2. Georg Rendl Symposion "Priester-Mistbeete"
Priesterberufungen im deutschen Sprachraum
St. Georgen bei Salzburg 7.- 10. Oktober 2004
Leitung: Dr. Andreas Maislinger


Das Mistbeet des Bistums Trier

Zum Kirchspiel gehören außer dem zentralen Ort noch die Dörfer Bürdenbach, Grube Louise, Güllesheim, Krunkel, Huf, Luchert, Niedersteinebach, Pleckhausen und Willroth. Filialkirchen gibt es in Krunkel und Willroth; eine Kapelle in Güllesheim wird ihrem Ursprung auf eine Pestepidemie während des 30jährigen Krieges zurückgeführt. Das Kirchspiel Horhausen führt den ehrenden Beinamen "Mistbeet des Bistums Trier", weil aus ihm zahlreiche Geistliche und Ordensleute stammen.
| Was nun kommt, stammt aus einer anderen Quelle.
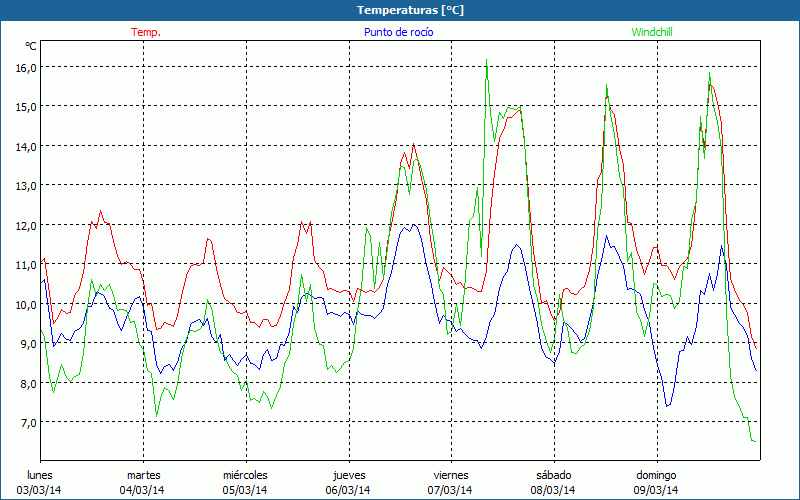The width and height of the screenshot is (800, 500).
Task: Click the green Windchill legend label
Action: [x=652, y=32]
In der zweiten Hälfte des vorigen Jahrhunderts war es vor allem Kaplan Georg Friedrich Dasbach, der weit über die Grenzen des Bistums Trier hinaus bekannt wurde. Der Kirchenmann aus Horhausen wirkte erfolgreich als Publizist, Sozialreformer und Politiker. Als letzterer war er viele Jahre Abgeordneter des Preußischen Landtags und zehn Jahre Abgeordneter des Deutschen Reichstags.

Der Kölner Erzbischof Joseph Kardinal Höffner stammt ebenfalls aus Horhausen. Auch sein Wirken ist vom Ringen um Lösungen im Bereich sozialer Fragen gekennzeichnet. Im Herbst 1976 wurde er Vorsitzender der Deutschen Bischofskonferenz.

Eine weitere bedeutende Persönlichkeit der Kirche machte Horhausen insbesondere in Norwegen bekannt. Johann Rüth war Bischof von Mittelnorwegen, baute in der fünfziger Jahren die Administratur in Drontheim auf und leitete diese 20 Jahre lang.

Neben diesen Horhausenern wirkten noch ein Dutzend Männer und Frauen als Priester und Missionare und rund dreißig Frauen als Ordensschwestern in Deutschland und sogar in anderen Erdteilen.